For the second time in a little over a month, Venezuela’s president Nicolas Maduro has hiked up the value of the national cryptocurrency, the petro, this time to 36,000 sovereign bolivars. The move has again been met with criticism.
Also read: Russia Not Ready for the Petro, Proposes Plan to Aid Venezuela Without It
‘A New Monetary System’
President Nicolas Maduro introduced a “new monetary system” on Jan. 14 which included another increase in the country’s cryptocurrency and a higher minimum wage in a bid to combat the “criminal dollar.” As the country continues to struggle with the world’s highest inflation – around 2 million percent – the leader of the South American nation said the move would protect the national bolivar.
“I want us to create a great alliance to produce and create new formulas of investment and financing,” Maduro told the Constituent Assembly in a video broadcast by local media. President Maduro said he would up the the minimum wage by 300 percent to 18,000 bolivars per month, around $6.70, and increase the value of the petro fourfold. His new monetary system will be based on the petro and he said he would stabilize the economy with his new measures.
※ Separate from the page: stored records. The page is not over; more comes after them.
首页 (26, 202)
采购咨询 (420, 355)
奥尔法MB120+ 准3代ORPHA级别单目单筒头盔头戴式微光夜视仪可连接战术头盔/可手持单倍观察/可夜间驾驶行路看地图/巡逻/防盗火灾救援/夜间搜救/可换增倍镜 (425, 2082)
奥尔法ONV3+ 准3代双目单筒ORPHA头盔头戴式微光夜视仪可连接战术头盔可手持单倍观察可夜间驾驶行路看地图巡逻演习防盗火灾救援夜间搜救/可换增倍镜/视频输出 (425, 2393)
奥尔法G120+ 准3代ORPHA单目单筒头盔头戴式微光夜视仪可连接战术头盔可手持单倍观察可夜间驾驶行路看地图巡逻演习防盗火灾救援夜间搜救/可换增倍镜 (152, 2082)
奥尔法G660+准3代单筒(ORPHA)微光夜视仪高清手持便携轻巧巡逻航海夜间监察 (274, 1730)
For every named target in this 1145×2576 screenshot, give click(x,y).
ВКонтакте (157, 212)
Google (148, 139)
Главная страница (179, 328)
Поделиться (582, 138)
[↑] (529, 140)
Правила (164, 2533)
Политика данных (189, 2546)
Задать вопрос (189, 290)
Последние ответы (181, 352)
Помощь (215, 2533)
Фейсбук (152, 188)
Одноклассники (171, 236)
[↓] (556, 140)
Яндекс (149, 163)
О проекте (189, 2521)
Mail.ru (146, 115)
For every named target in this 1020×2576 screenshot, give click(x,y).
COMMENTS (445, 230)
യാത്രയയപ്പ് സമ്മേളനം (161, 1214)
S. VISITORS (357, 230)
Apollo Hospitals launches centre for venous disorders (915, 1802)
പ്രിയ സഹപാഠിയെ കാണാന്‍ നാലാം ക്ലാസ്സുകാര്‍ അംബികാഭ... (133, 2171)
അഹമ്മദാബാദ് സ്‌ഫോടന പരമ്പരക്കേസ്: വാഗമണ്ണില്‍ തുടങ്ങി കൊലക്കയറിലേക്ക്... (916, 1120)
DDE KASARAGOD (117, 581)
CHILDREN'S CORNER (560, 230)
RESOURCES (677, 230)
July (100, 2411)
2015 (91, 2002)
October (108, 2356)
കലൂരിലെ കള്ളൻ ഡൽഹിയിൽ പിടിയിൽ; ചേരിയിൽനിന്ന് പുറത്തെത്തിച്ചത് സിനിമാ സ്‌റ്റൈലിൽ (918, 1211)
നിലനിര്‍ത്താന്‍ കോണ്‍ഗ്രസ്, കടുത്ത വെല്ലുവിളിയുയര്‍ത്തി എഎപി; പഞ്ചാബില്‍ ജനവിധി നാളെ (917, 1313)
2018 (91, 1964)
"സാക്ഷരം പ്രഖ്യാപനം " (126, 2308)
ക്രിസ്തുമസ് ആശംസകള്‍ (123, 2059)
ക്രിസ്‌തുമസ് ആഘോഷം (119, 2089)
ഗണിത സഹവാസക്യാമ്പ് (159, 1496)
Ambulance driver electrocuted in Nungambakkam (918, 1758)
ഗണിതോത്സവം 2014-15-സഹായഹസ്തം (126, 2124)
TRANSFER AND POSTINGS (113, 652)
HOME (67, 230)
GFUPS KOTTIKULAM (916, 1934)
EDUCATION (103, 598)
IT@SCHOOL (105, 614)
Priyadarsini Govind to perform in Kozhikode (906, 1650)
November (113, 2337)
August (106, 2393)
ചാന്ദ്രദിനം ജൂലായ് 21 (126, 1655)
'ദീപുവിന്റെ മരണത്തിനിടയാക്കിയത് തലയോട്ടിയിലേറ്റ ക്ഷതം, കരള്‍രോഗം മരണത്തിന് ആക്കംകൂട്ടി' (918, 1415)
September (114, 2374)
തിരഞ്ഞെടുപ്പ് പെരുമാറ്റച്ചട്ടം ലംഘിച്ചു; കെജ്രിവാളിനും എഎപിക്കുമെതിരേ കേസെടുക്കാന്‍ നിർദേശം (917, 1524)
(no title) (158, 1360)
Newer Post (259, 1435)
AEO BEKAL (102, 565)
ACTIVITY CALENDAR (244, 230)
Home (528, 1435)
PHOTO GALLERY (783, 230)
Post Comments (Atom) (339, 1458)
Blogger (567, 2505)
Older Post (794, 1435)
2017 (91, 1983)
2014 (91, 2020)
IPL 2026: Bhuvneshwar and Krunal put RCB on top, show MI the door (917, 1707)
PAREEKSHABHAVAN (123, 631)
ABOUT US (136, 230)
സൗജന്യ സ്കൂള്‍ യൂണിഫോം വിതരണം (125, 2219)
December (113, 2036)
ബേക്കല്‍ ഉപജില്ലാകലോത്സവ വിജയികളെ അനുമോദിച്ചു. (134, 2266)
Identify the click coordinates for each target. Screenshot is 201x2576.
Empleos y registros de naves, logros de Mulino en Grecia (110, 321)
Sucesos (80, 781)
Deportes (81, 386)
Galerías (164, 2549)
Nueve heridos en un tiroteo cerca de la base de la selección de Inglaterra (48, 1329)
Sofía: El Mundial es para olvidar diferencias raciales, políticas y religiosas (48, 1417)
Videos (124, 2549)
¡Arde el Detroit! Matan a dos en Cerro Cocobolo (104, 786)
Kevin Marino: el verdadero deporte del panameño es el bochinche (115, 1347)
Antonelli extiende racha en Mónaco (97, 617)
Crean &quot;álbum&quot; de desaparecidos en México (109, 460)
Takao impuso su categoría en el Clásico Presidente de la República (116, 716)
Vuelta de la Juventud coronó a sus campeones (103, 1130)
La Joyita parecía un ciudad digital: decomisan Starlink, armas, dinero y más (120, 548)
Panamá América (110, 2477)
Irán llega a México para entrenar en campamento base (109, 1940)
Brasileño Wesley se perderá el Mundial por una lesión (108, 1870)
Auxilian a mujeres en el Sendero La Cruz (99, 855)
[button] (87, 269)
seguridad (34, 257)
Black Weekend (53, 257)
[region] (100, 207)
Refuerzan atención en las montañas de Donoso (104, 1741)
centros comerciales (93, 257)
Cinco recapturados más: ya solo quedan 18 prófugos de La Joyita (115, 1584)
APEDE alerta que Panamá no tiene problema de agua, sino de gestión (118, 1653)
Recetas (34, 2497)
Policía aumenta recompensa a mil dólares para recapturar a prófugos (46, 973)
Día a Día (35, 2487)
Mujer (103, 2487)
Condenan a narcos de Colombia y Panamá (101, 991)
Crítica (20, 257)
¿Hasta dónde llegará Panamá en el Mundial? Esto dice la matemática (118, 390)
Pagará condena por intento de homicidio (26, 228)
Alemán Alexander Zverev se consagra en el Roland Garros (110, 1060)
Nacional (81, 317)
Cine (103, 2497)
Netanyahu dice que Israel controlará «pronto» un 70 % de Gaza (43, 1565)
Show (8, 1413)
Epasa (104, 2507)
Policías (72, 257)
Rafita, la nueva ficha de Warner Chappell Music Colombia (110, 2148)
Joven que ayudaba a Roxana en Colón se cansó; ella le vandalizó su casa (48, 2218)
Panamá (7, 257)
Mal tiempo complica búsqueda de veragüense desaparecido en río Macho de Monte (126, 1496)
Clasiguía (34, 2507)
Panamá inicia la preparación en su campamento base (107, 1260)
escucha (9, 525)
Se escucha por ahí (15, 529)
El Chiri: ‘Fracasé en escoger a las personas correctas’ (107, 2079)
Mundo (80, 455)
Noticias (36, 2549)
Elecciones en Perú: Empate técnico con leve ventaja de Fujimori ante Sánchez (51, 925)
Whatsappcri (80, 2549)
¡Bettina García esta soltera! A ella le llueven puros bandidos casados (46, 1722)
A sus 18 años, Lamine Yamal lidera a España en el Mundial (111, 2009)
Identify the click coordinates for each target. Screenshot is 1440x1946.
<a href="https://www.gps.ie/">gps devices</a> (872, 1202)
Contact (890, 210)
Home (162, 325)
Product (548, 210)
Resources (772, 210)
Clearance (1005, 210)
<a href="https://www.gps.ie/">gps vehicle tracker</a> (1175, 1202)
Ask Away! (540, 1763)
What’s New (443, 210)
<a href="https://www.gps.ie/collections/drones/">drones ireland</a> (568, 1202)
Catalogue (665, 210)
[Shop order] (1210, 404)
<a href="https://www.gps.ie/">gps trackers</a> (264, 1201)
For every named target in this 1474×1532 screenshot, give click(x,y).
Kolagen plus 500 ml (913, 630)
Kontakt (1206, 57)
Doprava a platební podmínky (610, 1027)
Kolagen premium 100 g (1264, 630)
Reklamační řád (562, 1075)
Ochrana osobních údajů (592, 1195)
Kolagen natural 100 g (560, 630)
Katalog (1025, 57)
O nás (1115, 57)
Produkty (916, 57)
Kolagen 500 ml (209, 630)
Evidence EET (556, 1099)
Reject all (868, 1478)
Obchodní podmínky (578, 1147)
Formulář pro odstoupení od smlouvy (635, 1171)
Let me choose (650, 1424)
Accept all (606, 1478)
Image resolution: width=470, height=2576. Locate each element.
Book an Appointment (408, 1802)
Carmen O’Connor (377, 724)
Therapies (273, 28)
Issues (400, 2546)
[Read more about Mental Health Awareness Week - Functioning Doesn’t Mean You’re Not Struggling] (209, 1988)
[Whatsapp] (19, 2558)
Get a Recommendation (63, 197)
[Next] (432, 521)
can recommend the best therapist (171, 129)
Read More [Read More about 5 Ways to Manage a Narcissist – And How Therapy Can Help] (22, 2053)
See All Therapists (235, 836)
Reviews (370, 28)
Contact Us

But this isn’t the first time President Maduro has made such pledges. In December he hiked up the price of the petro, with experts and civilians alike expressing their skepticism, while the minimum wage was raised a total of five times last year. There is still no sign of a crypto wallet for the petro, the links to download it don’t work, and the Venezuelan government still strives to sell the digital currency and issue certificates of purchase to buyers. Venezuelans, meanwhile, are still fleeing the country’s dire economic situation in the hundreds of thousands.